Le réalisateur Yvan Attal l'a certainement compris, qui fait déclamer par ses héros la tirade de Brutus dans le Jules César de Shakespeare dans le métro parisien. Celle-ci commence par « Ecoutez-moi patiemment jusqu'à la fin… » et se termine par cette rhétorique parfaite : « Ce n'est pas que j'aimasse moins César, mais j'aimais Rome davantage. Aimeriez-vous mieux voir César vivant et mourir tous esclaves, que de voir César mort et de vivre tous libres ? César m'aimait, je le pleure ; il fut heureux, je m'en réjouis ; il était vaillant, je l'honore : mais il fut ambitieux, et je l'ai tué. »
Le film Le Brio, qui sort en salles mercredi prochain, offre une scène savoureuse : Daniel Auteuil, en professeur bougon, faisant répéter cette tirade à l'élève du «9-3» interprétée par Camélia Jordana dans une rame bondée de la ligne 13. « Il faut savoir s'imposer sans agresser dans un lieu où on ne nous attend pas », analyse en expert Olivier Parleani, avocat parisien et quatrième secrétaire de la Conférence du barreau de Paris. « Cette histoire, c'est un peu la mienne. J'ai voulu montrer comment le langage peut être utilisé comme une arme pour aller vers l'autre, sortir de sa zone de confort », explique Yvan Attal. Nous y sommes.

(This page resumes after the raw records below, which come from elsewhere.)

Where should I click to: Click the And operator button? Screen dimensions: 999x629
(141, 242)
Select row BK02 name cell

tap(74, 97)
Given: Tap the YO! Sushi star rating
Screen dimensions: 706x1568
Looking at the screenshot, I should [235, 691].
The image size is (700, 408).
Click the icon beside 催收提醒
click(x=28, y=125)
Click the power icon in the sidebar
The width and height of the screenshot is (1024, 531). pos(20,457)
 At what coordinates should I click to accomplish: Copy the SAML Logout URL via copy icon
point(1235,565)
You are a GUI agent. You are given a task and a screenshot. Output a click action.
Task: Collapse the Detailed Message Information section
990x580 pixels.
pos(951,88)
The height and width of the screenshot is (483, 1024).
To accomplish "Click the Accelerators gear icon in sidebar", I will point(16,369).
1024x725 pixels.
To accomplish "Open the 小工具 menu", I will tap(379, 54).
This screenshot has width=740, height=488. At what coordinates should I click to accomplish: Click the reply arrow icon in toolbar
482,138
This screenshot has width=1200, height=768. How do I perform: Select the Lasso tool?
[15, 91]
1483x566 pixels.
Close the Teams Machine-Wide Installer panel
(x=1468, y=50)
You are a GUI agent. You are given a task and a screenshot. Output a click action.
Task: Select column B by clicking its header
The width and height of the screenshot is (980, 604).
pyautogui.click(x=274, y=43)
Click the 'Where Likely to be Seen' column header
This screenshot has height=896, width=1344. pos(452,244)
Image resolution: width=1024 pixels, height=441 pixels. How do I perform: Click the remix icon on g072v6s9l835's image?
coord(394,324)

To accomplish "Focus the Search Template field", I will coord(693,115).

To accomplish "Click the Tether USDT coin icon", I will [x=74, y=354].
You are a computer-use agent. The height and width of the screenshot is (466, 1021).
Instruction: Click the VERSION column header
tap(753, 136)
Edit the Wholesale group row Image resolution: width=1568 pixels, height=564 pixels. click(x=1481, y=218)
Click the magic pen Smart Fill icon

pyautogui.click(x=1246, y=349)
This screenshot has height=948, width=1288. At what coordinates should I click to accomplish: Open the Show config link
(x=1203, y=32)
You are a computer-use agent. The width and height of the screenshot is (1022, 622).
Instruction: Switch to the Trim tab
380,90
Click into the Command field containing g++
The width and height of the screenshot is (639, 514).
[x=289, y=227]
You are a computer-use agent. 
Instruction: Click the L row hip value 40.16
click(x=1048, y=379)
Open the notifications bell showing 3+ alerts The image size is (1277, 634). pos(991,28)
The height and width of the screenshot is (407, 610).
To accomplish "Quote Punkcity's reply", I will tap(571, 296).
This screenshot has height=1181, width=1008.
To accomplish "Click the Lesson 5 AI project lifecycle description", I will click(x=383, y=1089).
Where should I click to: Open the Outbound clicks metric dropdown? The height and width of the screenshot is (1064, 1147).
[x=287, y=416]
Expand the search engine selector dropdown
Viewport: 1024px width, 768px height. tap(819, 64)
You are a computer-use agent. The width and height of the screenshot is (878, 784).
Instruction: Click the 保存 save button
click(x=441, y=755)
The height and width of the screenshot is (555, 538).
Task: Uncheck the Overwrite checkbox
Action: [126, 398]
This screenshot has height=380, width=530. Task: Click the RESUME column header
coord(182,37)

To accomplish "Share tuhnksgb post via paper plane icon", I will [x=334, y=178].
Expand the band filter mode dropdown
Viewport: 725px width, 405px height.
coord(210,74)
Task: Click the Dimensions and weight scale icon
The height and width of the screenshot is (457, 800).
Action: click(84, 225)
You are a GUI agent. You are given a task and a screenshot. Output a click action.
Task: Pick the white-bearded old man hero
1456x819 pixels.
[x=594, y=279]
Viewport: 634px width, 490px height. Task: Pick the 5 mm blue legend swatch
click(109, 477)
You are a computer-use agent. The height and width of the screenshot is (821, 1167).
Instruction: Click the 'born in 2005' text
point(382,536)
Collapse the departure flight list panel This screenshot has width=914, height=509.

Ce n'est d'ailleurs pas un hasard si un film prend pour prétexte narratif un concours d'éloquence. Il n'est qu'à voir l'année dernière le succès de À voix haute, le très beau documentaire de Stéphane de Freitas, le créateur du concours Eloquentia, qui suit la préparation de ses élèves qui vont mettre KO à coups de mots et de joutes verbales le déterminisme social. « C'est ce double mouvement qui est au coeur d'Eloquentia et que l'on voit dans le film : ne pas se contenter de simples techniques rhétoriques, mais aller d'abord chercher en soi ce que l'on veut dire, le message que l'on veut faire passer, pour ensuite le faire partager aux autres », analyse Bertrand Périer.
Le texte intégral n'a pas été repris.